Jett Johnson, program manager with Healthy People Healthy Suffolk — whose founding sponsors are Suffolk Partnership for a Healthy Community and Obici Healthcare Foundation — said the organization has been “moving in the right direction, but we certainly still have a lot to accomplish.”
Nine eateries have signed on for a project encouraging restaurants to label heart-healthy items on menus, Johnson said.
“It’s easy, it’s free for them and it’s free advertising,” Johnson said.
Sandy Spiro of Sandy Spiro Fitness Solutions spoke about a bootcamp project aiming for 20 to 25 participants per 10-week session.
“Some have never exercised before,” Spiro said. “It gives them an opportunity in a non-traditional atmosphere. We have had success with people small and large.”
Sessions begin at 6:30 a.m. Tuesdays at the Visitor Center pavilion. “I think we have changed a lot of people’s lives,” Spiro said. “We are grabbing them off the street as they are walking by.”
Coordinating with Suffolk Restaurant Week, the Healthy Desserts Contest encouraged restaurateurs to offer healthy dessert choices, said Gina Pitrone, executive director of Obici Healthcare Foundation.
Nine restaurants got involved, Pitrone said, also mentioning elder Suffolk statesman Andy Damiani was on the judging panel.
Doug Naismith described the success of the Million Steps Challenge, in which sister cities Suffolk, Virginia and Suffolk County, England are presently locked in a heated competition to see which can walk the most collective steps.
“We thought this was a pretty neat thing for Sister Cities to be doing,” but help was needed to coordinate it so Suffolk Sister Cities International and Healthy People teamed up, according to Naismith.
After two weeks, Suffolk, Va., has logged more than 35 million steps, Naismith said.
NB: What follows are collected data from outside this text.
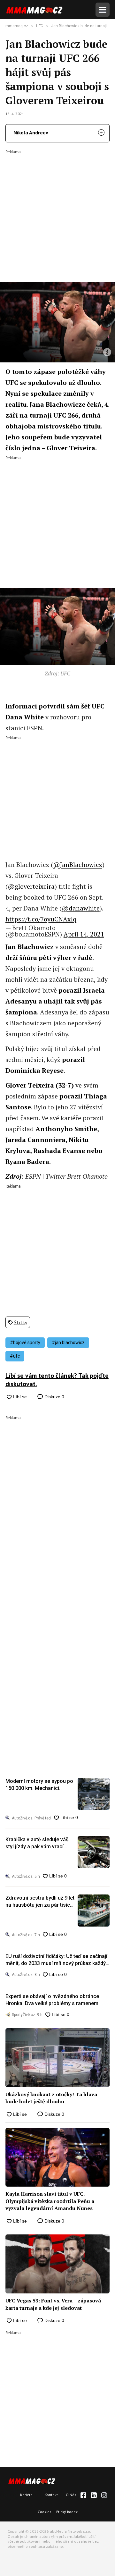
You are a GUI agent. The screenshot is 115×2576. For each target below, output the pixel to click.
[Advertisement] (57, 211)
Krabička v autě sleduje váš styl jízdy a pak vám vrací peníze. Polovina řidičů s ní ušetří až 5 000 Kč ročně (36, 1843)
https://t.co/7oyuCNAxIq (41, 919)
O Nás (71, 2494)
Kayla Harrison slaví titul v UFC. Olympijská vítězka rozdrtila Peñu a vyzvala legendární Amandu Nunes (49, 2201)
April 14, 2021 (84, 934)
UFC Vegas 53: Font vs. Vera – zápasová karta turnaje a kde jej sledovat (53, 2304)
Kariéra (26, 2494)
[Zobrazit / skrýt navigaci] (103, 10)
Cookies (44, 2511)
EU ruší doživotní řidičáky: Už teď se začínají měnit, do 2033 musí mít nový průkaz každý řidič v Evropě (56, 1960)
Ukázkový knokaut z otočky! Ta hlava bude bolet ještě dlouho (51, 2098)
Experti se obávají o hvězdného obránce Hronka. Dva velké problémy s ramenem (52, 1999)
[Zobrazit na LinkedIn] (93, 2495)
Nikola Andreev (30, 132)
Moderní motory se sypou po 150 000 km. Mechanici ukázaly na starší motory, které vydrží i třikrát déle (39, 1785)
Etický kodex (67, 2511)
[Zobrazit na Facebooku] (83, 2495)
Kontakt (51, 2494)
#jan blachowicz (68, 1342)
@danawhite (81, 908)
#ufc (15, 1356)
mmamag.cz (16, 26)
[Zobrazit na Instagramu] (104, 2495)
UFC (39, 26)
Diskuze (53, 1396)
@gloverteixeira (31, 886)
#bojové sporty (25, 1342)
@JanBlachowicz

Johnson added that while the city of Suffolk was winning after the first week, the English have pulled ahead.
The healthcare foundation’s Diane Nelms spoke about 15 communities being awarded grants of $500 each for National Night Out celebrations.
They used the money for things like healthy food and energetic activities such as cornhole, bounce houses, hula-hoop contests and sack races. “No one served any soda, and that’s huge,” Nelms said.
Helen Gabriel of Suffolk Parks and Recreation said a half-mile trail that will be built at Lake Kennedy Park would be “something anyone of any economic status can do.”
Amy Poulson of CINCH (Consortium for Infant and Child Health) detailed efforts to get the faith-based community involved with Healthy People’s mission. Western Tidewater Free Clinic’s director of clinical services, Pam Witt, gave an update on the Green Rx Prescription Pad Project, currently used by the free clinic, Cornerstone Private Practice, Family Medicine and Main Street Physicians to combat obesity.
Karen Brower, a longtime public health worker in Suffolk, together with Gabriel, updated on Healthy People’s two 5K events. The spring event, it was announced, will move from Constant’s Wharf to Bennett’s Creek Park next year.
Finally, Kay Cherry detailed efforts to establish school and community gardens in Suffolk, which she said was also in response to the Great Recession.
“While our mission was to address health issues, our emphasis was the fact people were not going to have enough food to eat,” Cherry said of the project’s 2009 genesis.